Now, what is most interesting is the management aspect, VMware and the OEM partner will do the full maintenance/lifecycle management for you. This means that if something breaks the OEM will fix it, you as a customer however always contact VMware, single point of contact for everything. If there’s an upgrade then VMware will go through that motion for you. Every edge cluster for instance also has a vCenter Server instance, but you as an administrator/service owner will not be managing that vCenter Server instance, you will be managing the workloads that run in that environment. This to me makes sense, as when you scale out and potentially have hundreds or thousands of locations you don’t want to spend most of your time managing the infra for that, you want to focus on where the company’s revenue is.
Now getting back to the maintenance/upgrades. How does this work, how do you know you have sufficient capacity to allow for an upgrade to happen? VMware will also ensure this is possible by doing some form of admission control, which prevents you to claim 100% of the physical resources. Another interesting thing mentioned is that Dimension will allow you to chose when the upgrade or patches will be applied. In most environments maintenance will have an impact on workloads in some shape or form, so by providing blackout dates a peak season/time can be avoided.
From a hardware point of view and procurement perspective, this service is also different then you are used to. The services will be on a subscription basis. 1 year or 3-year reserved edge clusters, or more of course. And from a hardware perspective, it kind of aligns with what you typically see in the cloud: Small, Medium or Large instance. Which then refers to the number of resources you get per node. Starting with 3 nodes, of course, have the ability to scale up and potentially start smaller than 3 nodes in the future. The process in terms of sign up / procurement is displayed in the diagram below, delivery would be within 1-2 weeks, which seems extremely fast to me.
What I also found interesting was the mention of a “try and buy” option, you pay for 3 months and if you like it you keep it, and your 3 months contract will go to 1 year (or so) automatically.
At this point you may be asking: why is VMware doing this? Well, it is pretty simple: demand and industry changes. We are starting to see a clear trend, more and more workloads are shifting closer to the consumer. This allows our customers to process data faster and more importantly respond faster to the outcome, and of course, take action through machine learning. But the biggest challenge customers have is consistently managing these locations at a global scale, and this is what Project Dimension should solve. This is not just a challenge at the edge, but across edge, on-prem and public cloud if you ask me. There are so many moving parts, various different tools, and interfaces, which just makes things overly complex.
So what is VMware planning on delivering with Project Dimension? Consistently, reliable and secure hyperconverged infrastructure which is managed through a Cloud Control Plane (single pane of glass management for edge environments) and edge-to-cloud connectivity through Velocloud SD-WAN. (Management traffic for now, but “edge to edge” and “edge to on-prem” soon!) There’s a lot of innovation happening at the back-end when it comes to managing and maintaining 1000s of edge locations, but you as a customer are buying simplicity, reliability, and consistency.
Please note, Project Dimension is in beta, and the team is still looking for beta customers.

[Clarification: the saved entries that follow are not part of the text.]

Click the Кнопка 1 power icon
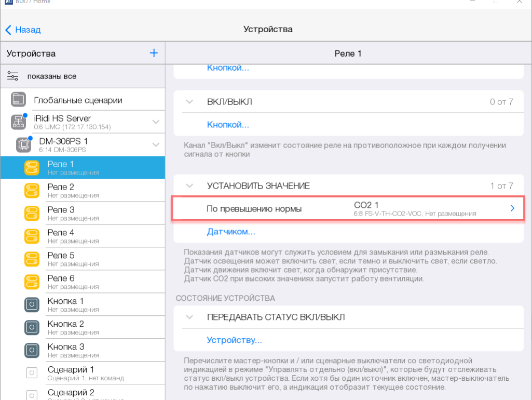Image resolution: width=532 pixels, height=400 pixels. point(32,304)
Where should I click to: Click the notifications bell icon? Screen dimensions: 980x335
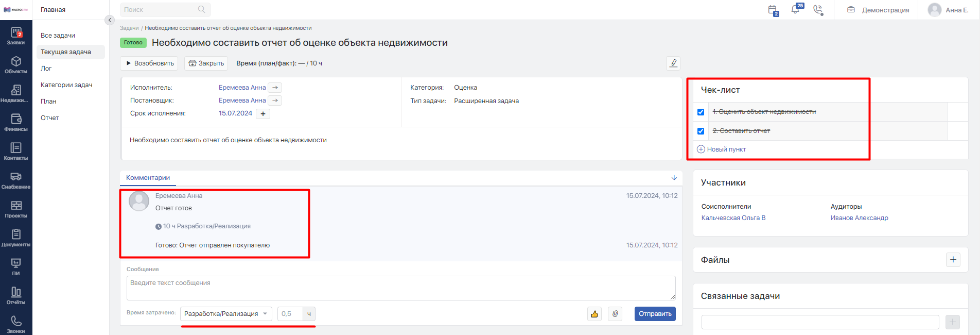[796, 9]
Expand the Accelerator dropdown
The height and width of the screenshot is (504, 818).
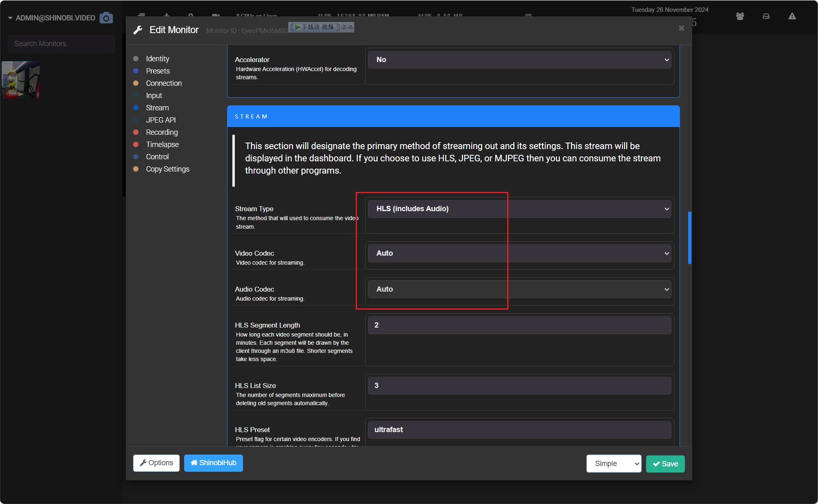coord(519,60)
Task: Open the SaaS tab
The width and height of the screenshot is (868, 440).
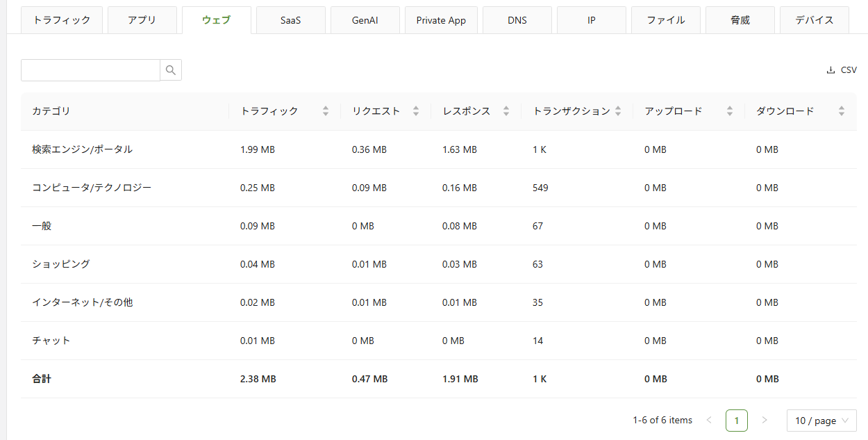Action: point(290,20)
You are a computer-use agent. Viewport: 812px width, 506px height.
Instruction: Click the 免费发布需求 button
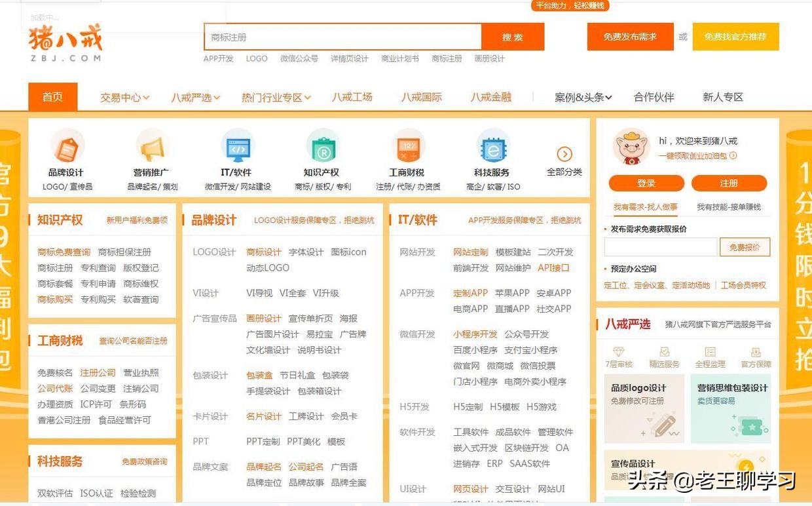(x=629, y=37)
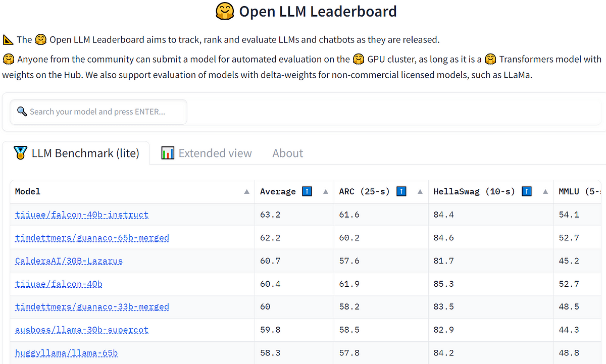Click the ruler icon before the intro text

pyautogui.click(x=8, y=39)
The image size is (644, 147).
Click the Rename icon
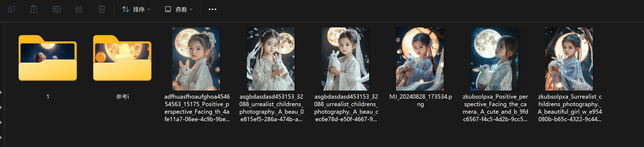(x=57, y=9)
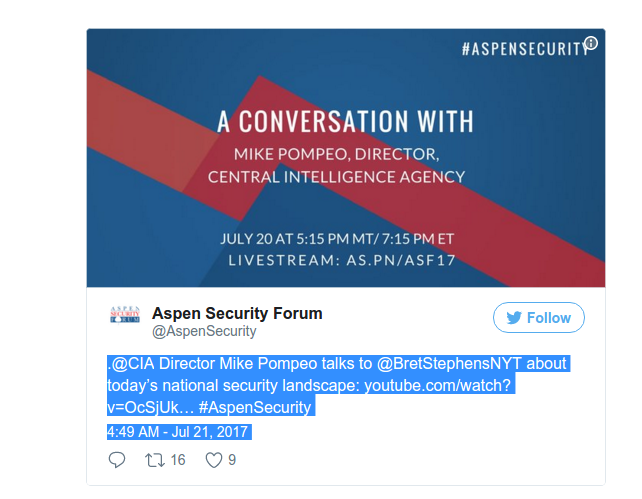Click the "A Conversation With" banner headline
The height and width of the screenshot is (499, 642).
(345, 122)
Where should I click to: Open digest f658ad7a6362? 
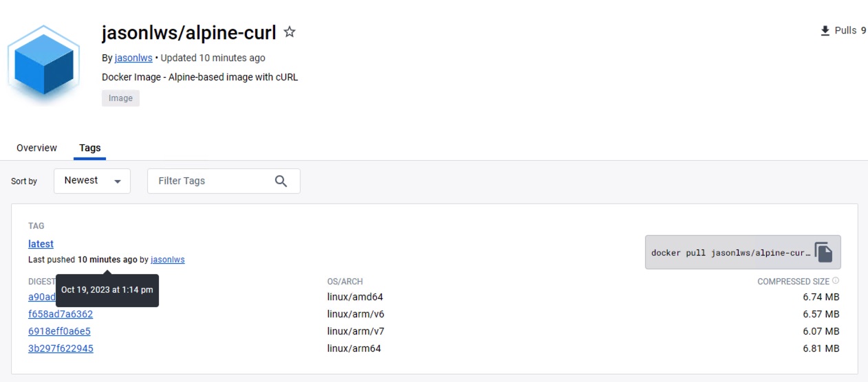[x=61, y=314]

You need to have a valid use case, as I can see some of you thinking “nice for a home lab for a couple of weeks”, but that, of course, is not what the team is looking for. For those who have a good use case, please go to the product page and leave your details behind: http://vmwa.re/dimension
I just watched the session by Rakesh and Peng on Elastic vSAN, also known as “EBS Backed vSAN”. This session was high on my list to watch live at VMworld, but unfortunately, I couldn’t attend it due to various other obligations. If you are interested in the full session, make sure to watch it here, it is free. If you want to read a short summary then have a look below.

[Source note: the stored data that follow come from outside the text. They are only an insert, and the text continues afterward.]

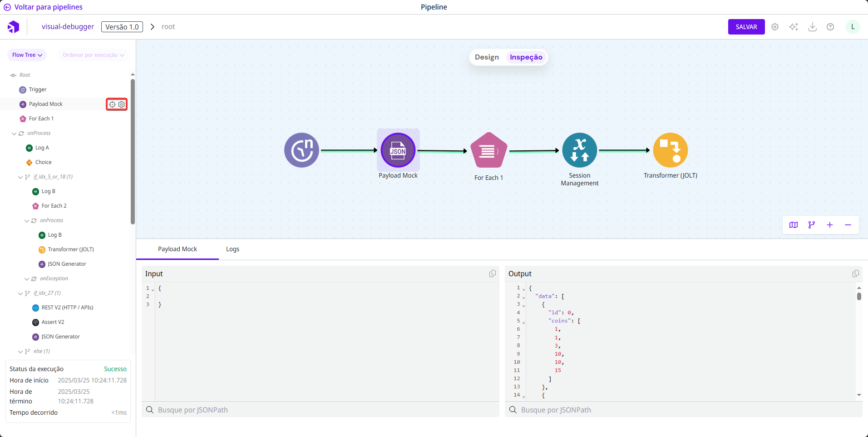Click the For Each 1 canvas node
This screenshot has width=868, height=437.
(x=488, y=150)
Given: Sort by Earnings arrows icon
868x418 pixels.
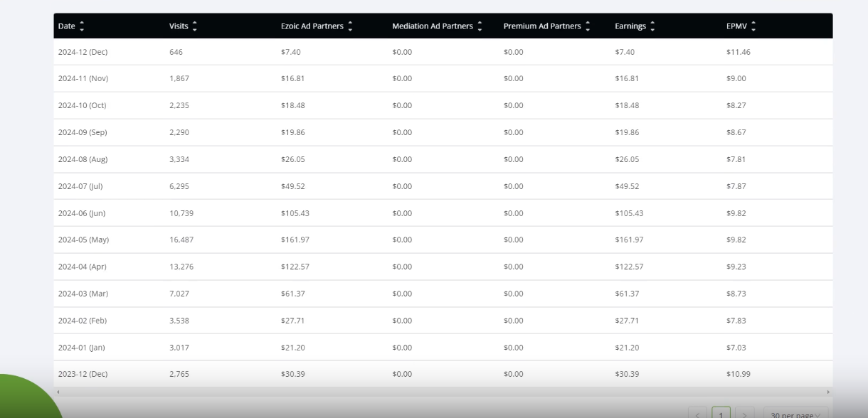Looking at the screenshot, I should click(x=652, y=26).
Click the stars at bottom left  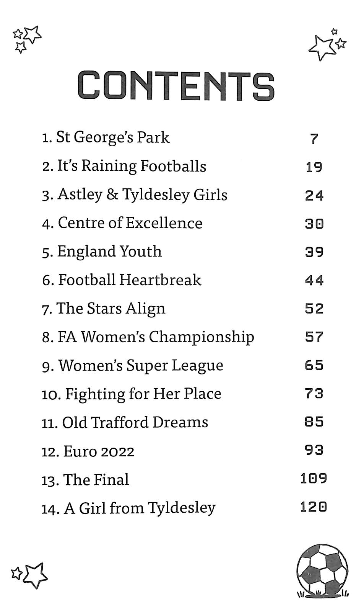[30, 575]
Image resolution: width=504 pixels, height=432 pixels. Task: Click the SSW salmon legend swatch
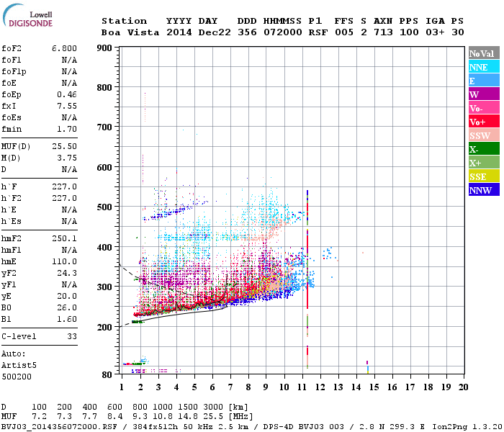click(x=484, y=135)
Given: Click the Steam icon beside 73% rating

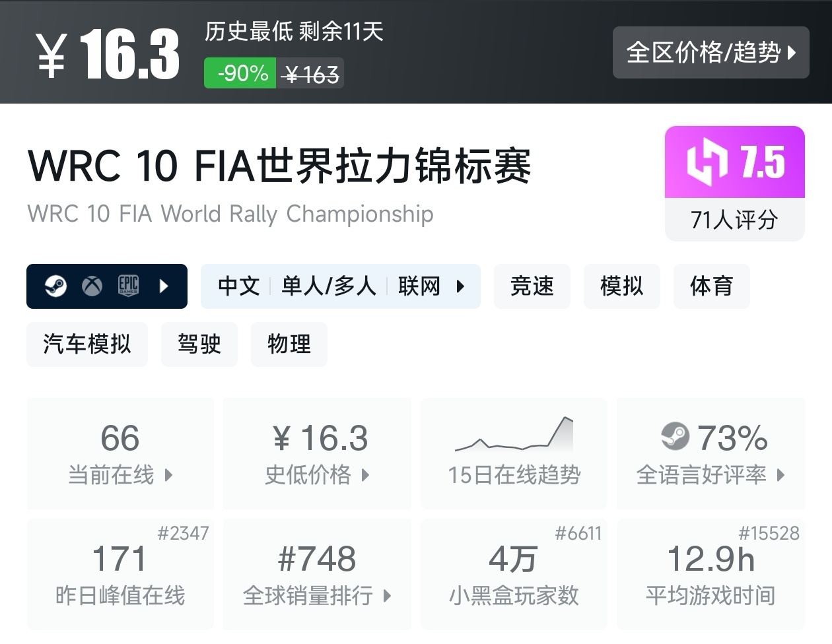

EBS backed vSAN is exactly what you expect it to be, having said that I do want to point out that EBS backed vSAN is supported for vSAN in VMware Cloud on AWS only. On top of that, it is recommended to run workloads on it which require high capacity. You could, for instance, consider leveraging EBS backed vSAN as a high capacity target for DR as a Service. But of course this could also be used in cases where there is sufficient CPU/Memory capacity available, but only storage needs to scale in VMware Cloud on AWS. 10TB is the capacity limit per host in VMC today, EBS backed vSAN removes this limit. With EBS backed vSAN you can increase the host per 15, 20, 25, 30 or 35TB per host. Which means you can deliver up to 140TB of capacity in a single 4 node cluster, for 16 nodes that is 560TB!
What is great about this solution is that it also solves another problem. Everyone knows that a host failure results in resyncing data. And depending on how much capacity the host was delivering this could take a long time. With EBS backed vSAN this problem does not exist any longer. When a host fails the EBS volumes simply will be mounted to another host, or a new host when this is introduced. This is a huge benefit if you ask me, even when there’s a high change rate as this happens within seconds.

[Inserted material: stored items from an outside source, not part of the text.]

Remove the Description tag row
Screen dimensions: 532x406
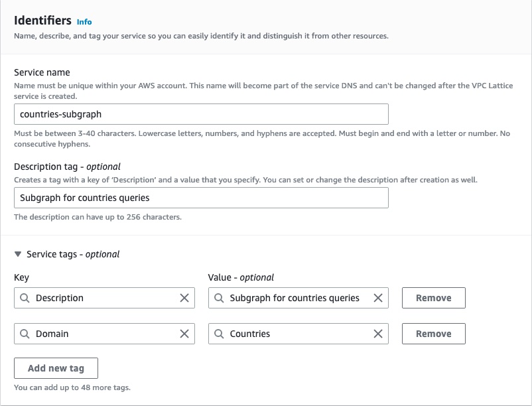click(433, 298)
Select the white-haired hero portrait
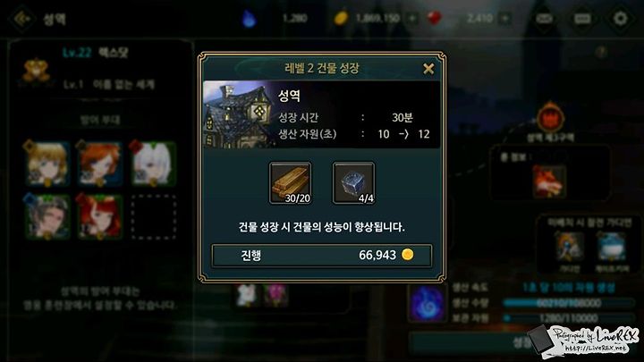The height and width of the screenshot is (362, 644). point(153,164)
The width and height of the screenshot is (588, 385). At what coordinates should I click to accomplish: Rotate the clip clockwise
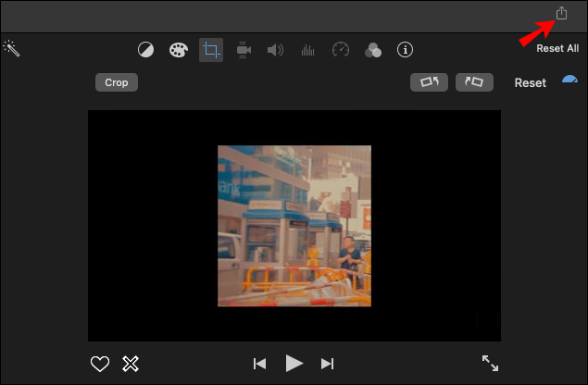(x=474, y=82)
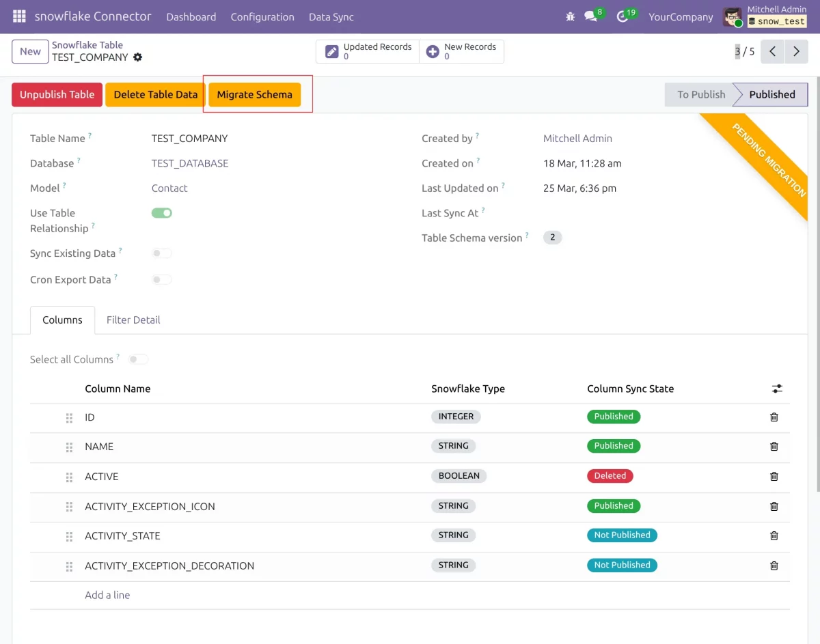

One thing to point out as a constraint though is that today in VMC you can’t run the management workloads on EBS backed vSAN just yet. Rakesh did mention that this is being tested.
Next, the architecture was discussed, this is where Peng took over. He mentioned that the IOPS limit is set to 10K (regardless of the size) and the throughput is limited at 160MBps. All of this delivered typically with sub-millisecond latency, which is very impressive. Also, Peng mentioned that EBS backed vSAN provided very consistent and predictable performance in all tests. On top of that, EBS backed vSAN is also very reliable and highly available, even when compared to flash devices.
What I found interesting is the architecture, vSAN gets presented a SCSI device, however EBS is network attached and an EBS protocol client was implemented and then presented as an NVMe target through the PCI-e interface. The PCI-e interface allows for multi-volume, hot-add and hot-remove. This is what allows the EBS devices to be removed from a host which has failed (or has a failure) and then added to a healthy host.
When EBS backed vSAN is enabled each host will have 3 disk groups, and each disk group will have 3-7 capacity disks. Note that it is recommended to use RAID-5 for space efficiency and “Compression only mode” is enabled on these disk groups. Considering the target workloads, and the architecture (and EBS performance constraints) it didn’t make sense to use deduplication, hence the vSAN team implemented a solution where it is possible to have only compression enabled. Some I/O amplification is not an issue when you run all-flash and have hundreds of thousands of IOPS per device, but as stated EBS is limited to 10k IOPS per device, which means you need to be smart about how you use those resources.
During the Q&A one thing that was mentioned, which I found interesting, is that although today EBS backed vSAN needs to be introduced in certain increments across the whole cluster, that will not be the case in the future. In the future, according to Peng, it should be possible to add EBS volumes to disk groups on particular hosts even, allowing for full and optimal flexibility,
And for those who didn’t know, the VMworld Hands-On Labs was running on top of EBS backed vSAN and performance above expectations!